Text provided below:
Why Conservatives Must Not Abandon Universities: A four-point plan
The way forward is to abjure easy and satisfying libertarian reflexes like abolishing tenure or cutting funding to universities, grants and loan programmes...
Written by Eric Kaufmann.
Conservatives cannot afford to give up on universities by cutting funding, nor can they rely on a tiny number of private conservative institutions like Hillsdale, or conservative-friendly ones like the University of Austin. They must use the state to reform the Leviathan that is higher education.
There is little doubt that universities are ideologically captured by the left – something that is now affecting public opinion. A new Gallup survey shows that Americans’ confidence in universities has tanked from 57 percent in 2015 to 36 percent in 2023. Part of this is due to soaring fees and student debt. Yet Republican voters’ confidence has plunged most, from 56 percent in 2015 to 19 percent today.
End of Text provided.
Information below:
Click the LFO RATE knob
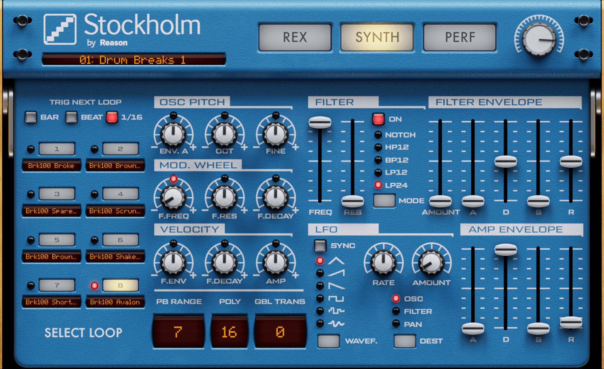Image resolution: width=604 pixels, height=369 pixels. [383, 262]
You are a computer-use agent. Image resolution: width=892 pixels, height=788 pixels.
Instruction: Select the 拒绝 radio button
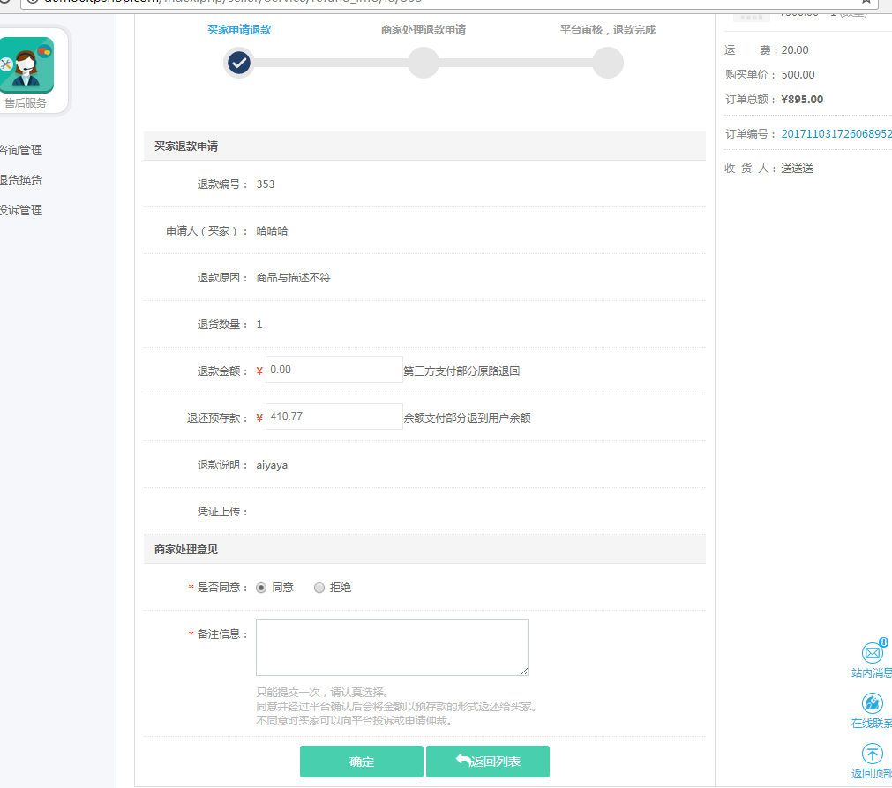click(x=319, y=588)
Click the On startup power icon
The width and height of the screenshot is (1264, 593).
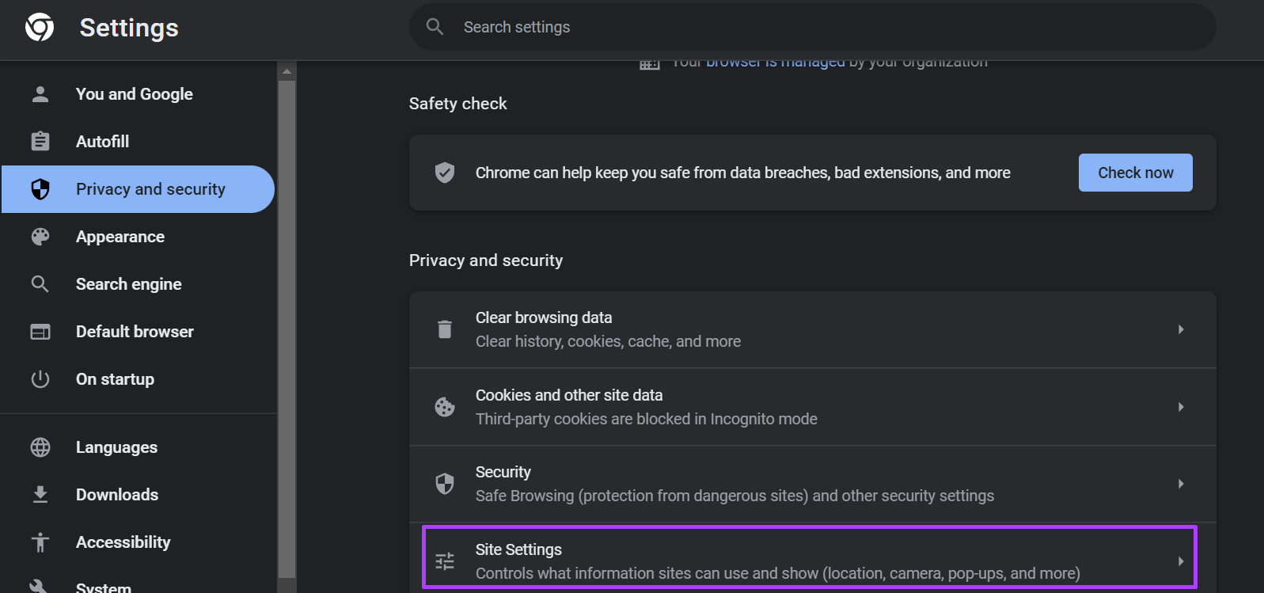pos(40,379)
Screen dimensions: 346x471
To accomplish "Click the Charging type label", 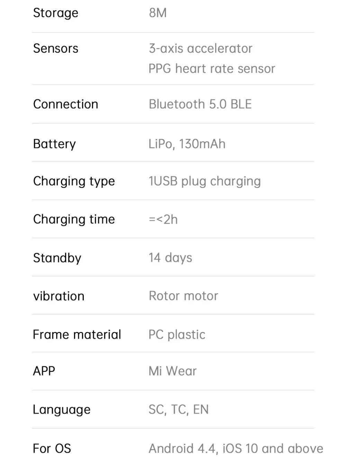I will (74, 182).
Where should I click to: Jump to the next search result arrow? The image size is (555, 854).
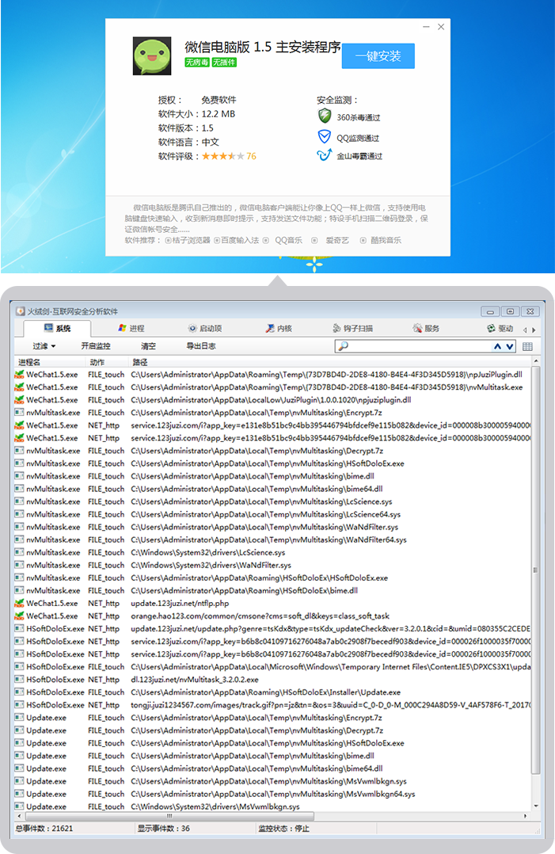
End of Information.
Please retype the piece on conservatives and universities word for word, everything from "Written by Eric" down to "is higher education.". The records stand apart from the text and are not connected to it.

__Response below__
Written by Eric Kaufmann.
Conservatives cannot afford to give up on universities by cutting funding, nor can they rely on a tiny number of private conservative institutions like Hillsdale, or conservative-friendly ones like the University of Austin. They must use the state to reform the Leviathan that is higher education.